- Conference: Ivy League
- Record: 6–4 (4–3 Ivy)
- Head coach: Frank Navarro (3rd season);
- Captains: Mark W. Bailey; Paul R. Van Pelt;
- Home stadium: Palmer Stadium

= 1980 Princeton Tigers football team =

American college football season

The 1980 Princeton Tigers football team was an American football team that represented Princeton University during the 1980 NCAA Division I-A football season. Princeton tied for third in the Ivy League.

In their third year under head coach Frank Navarro, the Tigers compiled a 6–4 record but were outscored 198 to 175. Mark W. Bailey and Paul R. Van Pelt were the team captains.

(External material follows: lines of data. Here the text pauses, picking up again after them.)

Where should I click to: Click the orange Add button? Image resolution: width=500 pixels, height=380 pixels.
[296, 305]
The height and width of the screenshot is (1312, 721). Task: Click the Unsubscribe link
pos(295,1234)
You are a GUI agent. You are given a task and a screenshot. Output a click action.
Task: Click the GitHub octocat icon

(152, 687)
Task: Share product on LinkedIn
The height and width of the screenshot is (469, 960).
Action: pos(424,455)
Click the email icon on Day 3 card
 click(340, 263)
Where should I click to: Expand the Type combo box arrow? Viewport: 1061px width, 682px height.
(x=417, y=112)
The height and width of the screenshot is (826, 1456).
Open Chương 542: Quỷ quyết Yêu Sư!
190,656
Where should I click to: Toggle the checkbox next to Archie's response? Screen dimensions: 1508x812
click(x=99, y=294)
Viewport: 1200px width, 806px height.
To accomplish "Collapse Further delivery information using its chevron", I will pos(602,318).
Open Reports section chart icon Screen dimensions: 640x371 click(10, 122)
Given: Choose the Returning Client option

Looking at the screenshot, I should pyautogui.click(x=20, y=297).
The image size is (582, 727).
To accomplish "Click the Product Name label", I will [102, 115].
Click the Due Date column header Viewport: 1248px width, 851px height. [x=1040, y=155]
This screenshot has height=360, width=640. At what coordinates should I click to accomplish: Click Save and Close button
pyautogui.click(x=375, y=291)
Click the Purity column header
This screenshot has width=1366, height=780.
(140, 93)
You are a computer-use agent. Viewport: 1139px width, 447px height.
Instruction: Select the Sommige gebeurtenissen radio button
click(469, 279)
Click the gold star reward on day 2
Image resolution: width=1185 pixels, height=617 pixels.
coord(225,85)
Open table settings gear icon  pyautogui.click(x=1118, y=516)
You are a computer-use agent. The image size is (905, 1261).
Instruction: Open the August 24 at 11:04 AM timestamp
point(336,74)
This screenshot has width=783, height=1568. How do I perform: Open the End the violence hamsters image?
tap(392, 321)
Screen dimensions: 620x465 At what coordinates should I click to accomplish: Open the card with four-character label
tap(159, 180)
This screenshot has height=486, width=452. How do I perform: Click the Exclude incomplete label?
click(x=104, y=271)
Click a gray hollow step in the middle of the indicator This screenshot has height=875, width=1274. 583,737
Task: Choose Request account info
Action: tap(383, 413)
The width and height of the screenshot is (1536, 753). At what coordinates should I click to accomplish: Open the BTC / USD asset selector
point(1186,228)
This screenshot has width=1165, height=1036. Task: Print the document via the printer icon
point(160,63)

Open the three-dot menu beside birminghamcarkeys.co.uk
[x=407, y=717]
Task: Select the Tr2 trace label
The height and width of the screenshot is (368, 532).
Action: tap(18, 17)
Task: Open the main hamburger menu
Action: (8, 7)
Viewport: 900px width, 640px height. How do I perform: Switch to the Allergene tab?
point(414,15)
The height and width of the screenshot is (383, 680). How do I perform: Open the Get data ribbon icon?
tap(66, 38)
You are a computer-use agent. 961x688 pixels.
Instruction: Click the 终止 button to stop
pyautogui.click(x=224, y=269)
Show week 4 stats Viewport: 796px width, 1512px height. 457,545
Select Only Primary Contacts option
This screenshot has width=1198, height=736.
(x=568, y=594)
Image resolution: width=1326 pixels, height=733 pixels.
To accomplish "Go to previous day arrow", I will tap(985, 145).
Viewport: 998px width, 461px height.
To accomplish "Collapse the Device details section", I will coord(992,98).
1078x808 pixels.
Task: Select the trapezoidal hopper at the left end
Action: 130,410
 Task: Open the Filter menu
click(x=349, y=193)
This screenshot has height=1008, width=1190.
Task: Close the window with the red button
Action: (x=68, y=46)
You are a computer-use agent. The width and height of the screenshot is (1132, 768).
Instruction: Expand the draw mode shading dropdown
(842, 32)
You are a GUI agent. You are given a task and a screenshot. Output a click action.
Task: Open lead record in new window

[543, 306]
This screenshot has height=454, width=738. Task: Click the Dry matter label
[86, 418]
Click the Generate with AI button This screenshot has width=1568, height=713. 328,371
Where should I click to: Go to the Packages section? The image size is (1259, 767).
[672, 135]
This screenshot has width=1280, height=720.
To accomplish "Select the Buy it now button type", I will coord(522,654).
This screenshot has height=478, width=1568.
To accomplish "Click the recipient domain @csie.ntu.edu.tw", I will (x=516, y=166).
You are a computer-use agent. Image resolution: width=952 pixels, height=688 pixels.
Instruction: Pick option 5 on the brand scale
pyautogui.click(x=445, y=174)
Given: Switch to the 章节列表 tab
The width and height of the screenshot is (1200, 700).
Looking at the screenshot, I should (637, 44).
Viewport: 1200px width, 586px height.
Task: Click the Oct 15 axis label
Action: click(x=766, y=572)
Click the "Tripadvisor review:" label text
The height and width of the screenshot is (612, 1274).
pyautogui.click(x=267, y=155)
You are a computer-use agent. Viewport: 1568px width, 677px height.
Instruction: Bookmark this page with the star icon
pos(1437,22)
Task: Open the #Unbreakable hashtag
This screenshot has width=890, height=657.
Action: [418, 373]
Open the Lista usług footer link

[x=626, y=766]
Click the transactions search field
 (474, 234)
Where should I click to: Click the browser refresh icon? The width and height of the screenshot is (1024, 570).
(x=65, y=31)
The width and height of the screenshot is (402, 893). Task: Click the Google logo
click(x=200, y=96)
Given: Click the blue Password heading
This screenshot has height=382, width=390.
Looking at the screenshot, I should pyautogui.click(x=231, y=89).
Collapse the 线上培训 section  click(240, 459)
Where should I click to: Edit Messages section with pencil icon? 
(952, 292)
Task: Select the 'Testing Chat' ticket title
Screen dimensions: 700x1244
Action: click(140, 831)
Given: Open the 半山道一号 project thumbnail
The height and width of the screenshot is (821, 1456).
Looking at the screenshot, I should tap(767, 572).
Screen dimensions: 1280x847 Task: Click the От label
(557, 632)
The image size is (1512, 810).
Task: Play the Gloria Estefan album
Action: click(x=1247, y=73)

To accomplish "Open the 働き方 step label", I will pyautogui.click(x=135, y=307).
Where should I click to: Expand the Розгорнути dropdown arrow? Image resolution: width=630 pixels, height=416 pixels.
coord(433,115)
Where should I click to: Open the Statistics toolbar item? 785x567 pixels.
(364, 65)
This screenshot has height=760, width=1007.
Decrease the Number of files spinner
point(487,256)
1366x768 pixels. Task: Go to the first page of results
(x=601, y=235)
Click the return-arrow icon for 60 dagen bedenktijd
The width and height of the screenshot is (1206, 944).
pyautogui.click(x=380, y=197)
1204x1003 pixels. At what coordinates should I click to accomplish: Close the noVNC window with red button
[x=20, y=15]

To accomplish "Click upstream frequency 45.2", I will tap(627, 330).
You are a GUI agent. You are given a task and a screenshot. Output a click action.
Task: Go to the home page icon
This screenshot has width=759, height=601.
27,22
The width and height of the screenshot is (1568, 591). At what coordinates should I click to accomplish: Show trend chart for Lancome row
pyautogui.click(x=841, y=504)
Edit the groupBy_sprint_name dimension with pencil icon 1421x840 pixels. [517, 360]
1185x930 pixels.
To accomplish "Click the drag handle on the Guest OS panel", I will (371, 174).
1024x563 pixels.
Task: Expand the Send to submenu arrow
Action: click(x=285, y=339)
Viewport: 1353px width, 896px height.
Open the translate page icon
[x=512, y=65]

Princeton's 4–3 conference record tied for third place in the Ivy League standings. The Tigers were outscored 137 to 124 by Ivy opponents.

Ivy League football teams expanded their schedules to 10 games in 1980, making this the first year since 1953 that the Tigers played three games against non-Ivy opponents.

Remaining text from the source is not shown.